Target pointing data
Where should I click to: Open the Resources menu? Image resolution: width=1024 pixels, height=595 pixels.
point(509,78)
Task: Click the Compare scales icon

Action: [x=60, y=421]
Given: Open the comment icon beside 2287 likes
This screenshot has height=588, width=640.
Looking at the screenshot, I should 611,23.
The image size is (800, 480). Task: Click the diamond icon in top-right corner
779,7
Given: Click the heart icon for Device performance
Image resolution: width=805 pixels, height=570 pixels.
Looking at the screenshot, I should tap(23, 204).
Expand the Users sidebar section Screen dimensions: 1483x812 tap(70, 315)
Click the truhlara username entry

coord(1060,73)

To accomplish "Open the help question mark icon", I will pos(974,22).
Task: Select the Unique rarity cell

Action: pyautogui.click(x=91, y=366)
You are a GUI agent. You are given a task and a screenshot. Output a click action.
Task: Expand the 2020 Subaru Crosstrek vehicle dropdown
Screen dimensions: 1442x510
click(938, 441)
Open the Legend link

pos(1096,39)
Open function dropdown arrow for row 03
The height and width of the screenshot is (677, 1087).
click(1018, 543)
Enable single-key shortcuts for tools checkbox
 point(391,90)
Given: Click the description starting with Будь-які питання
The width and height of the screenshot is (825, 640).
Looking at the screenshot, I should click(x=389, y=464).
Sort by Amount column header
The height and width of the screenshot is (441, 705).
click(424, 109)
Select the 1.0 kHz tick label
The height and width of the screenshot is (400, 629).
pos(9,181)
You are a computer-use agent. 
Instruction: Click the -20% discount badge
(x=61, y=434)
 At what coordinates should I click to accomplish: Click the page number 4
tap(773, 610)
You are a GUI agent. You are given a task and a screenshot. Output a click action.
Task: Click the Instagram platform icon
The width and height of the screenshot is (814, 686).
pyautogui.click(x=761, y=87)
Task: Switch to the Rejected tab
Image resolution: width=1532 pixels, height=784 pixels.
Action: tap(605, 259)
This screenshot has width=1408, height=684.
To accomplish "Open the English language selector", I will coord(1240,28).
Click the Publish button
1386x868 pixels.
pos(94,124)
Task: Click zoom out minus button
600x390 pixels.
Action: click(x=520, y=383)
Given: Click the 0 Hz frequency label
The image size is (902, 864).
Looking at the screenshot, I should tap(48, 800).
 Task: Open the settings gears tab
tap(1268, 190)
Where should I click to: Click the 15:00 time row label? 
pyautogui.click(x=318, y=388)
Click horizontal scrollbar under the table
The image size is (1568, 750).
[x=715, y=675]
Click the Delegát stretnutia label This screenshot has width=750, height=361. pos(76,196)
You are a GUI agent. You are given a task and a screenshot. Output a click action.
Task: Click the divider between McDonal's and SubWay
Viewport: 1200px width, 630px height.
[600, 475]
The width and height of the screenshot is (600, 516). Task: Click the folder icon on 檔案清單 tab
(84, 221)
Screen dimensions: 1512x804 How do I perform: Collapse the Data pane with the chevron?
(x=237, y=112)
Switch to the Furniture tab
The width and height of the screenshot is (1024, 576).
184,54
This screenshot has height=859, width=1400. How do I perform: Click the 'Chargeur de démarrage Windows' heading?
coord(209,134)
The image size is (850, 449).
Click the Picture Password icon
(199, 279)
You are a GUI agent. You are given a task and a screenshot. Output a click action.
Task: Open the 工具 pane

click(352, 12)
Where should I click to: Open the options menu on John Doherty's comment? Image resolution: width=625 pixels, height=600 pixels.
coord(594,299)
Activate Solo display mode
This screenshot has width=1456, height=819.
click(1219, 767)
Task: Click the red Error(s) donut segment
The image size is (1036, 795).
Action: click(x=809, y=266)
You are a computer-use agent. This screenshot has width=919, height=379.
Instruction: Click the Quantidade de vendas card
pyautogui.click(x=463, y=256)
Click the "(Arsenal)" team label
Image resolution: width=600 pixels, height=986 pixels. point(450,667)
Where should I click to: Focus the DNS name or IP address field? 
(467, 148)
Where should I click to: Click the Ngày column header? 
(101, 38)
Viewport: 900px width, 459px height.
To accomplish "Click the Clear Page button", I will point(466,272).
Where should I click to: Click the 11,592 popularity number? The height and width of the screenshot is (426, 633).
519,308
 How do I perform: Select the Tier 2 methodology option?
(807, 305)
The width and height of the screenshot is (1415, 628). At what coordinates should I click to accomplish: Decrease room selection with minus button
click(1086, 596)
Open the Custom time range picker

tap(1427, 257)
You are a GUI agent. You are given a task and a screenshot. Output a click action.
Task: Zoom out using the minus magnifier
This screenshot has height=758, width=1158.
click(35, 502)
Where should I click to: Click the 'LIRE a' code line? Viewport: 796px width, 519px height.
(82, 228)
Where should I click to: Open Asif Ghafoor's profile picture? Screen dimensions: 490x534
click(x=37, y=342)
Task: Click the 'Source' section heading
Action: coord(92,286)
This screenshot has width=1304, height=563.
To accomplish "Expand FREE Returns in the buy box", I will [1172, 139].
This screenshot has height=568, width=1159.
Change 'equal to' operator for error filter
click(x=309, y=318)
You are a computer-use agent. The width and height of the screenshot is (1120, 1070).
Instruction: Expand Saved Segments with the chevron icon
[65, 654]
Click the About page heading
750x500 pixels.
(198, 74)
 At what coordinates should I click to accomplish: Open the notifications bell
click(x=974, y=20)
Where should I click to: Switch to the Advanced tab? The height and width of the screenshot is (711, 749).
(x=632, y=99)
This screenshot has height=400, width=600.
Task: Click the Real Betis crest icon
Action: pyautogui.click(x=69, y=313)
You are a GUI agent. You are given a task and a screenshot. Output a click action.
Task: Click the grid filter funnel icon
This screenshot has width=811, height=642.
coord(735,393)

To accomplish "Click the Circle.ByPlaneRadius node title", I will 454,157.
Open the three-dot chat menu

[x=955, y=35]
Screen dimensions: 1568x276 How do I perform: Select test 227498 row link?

EXERCISE PROMPT: Reproduce verbatim the rows from their first line through the line containing "Looking at the screenshot, I should tap(23, 204).", including that line.

ANSWER TO THE EXERCISE:
Where should I click to: Open the Resources menu? Image resolution: width=1024 pixels, height=595 pixels.
point(509,78)
Task: Click the Compare scales icon

Action: [x=60, y=421]
Given: Open the comment icon beside 2287 likes
This screenshot has height=588, width=640.
Looking at the screenshot, I should 611,23.
The image size is (800, 480). Task: Click the diamond icon in top-right corner
779,7
Given: Click the heart icon for Device performance
Image resolution: width=805 pixels, height=570 pixels.
Looking at the screenshot, I should tap(23, 204).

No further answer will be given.